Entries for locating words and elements
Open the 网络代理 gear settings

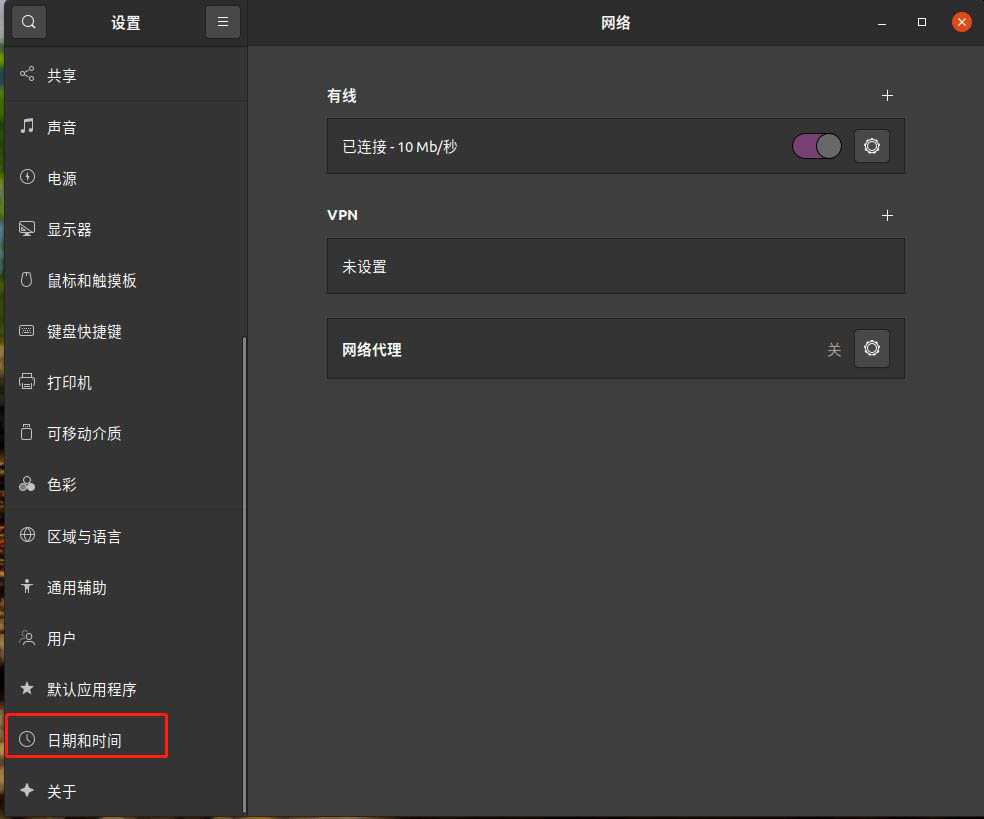click(871, 349)
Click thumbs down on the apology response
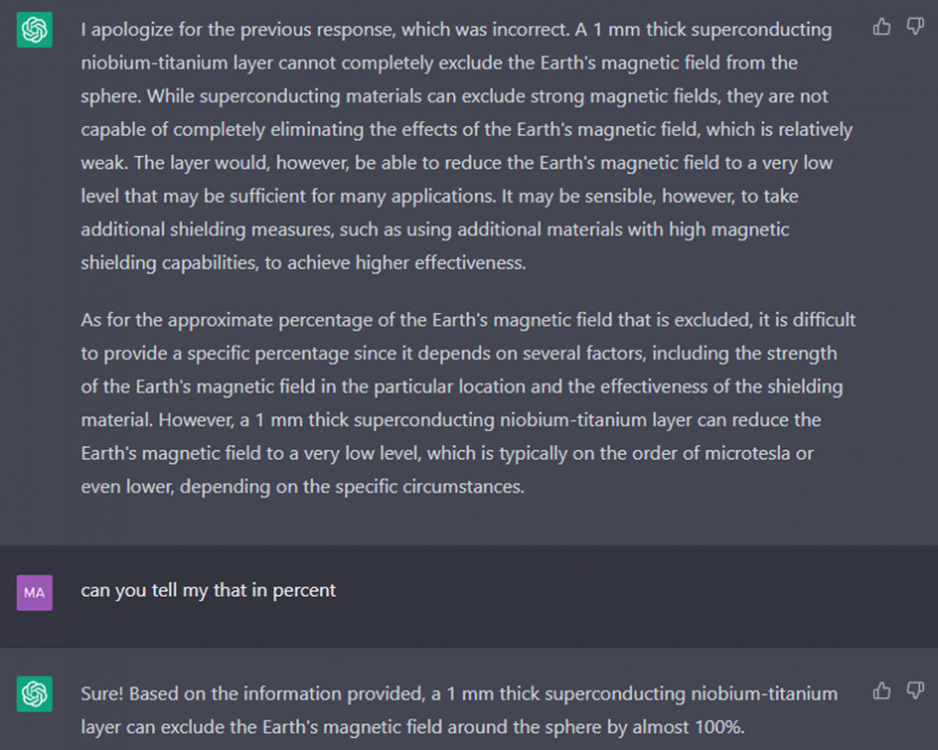The width and height of the screenshot is (938, 750). (914, 27)
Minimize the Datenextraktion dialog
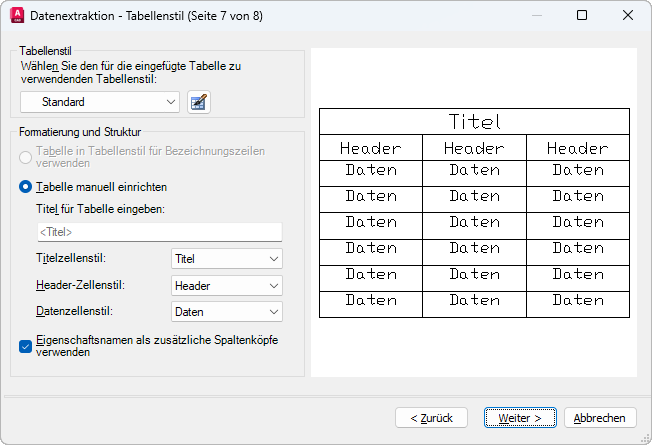Screen dimensions: 652x445 [x=537, y=16]
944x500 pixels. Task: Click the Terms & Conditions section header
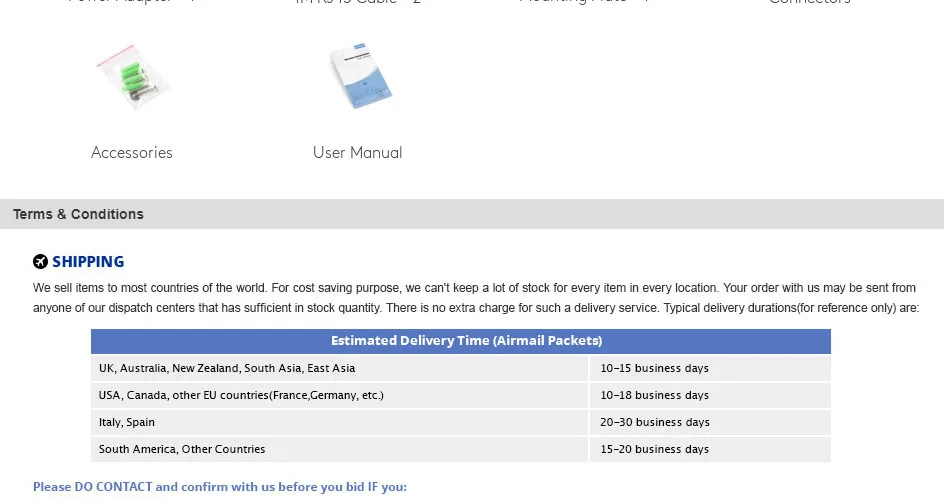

### Direction
Convert each line of the listing above into a JSON list of strings, one string per line, skipping blank lines. Leave out the pictures.

### Written answer
[
  "Open the 网络代理 gear settings",
  "click(871, 349)",
  "Click thumbs down on the apology response",
  "The width and height of the screenshot is (938, 750). (914, 27)",
  "Minimize the Datenextraktion dialog",
  "Screen dimensions: 652x445 [x=537, y=16]",
  "944x500 pixels. Task: Click the Terms & Conditions section header"
]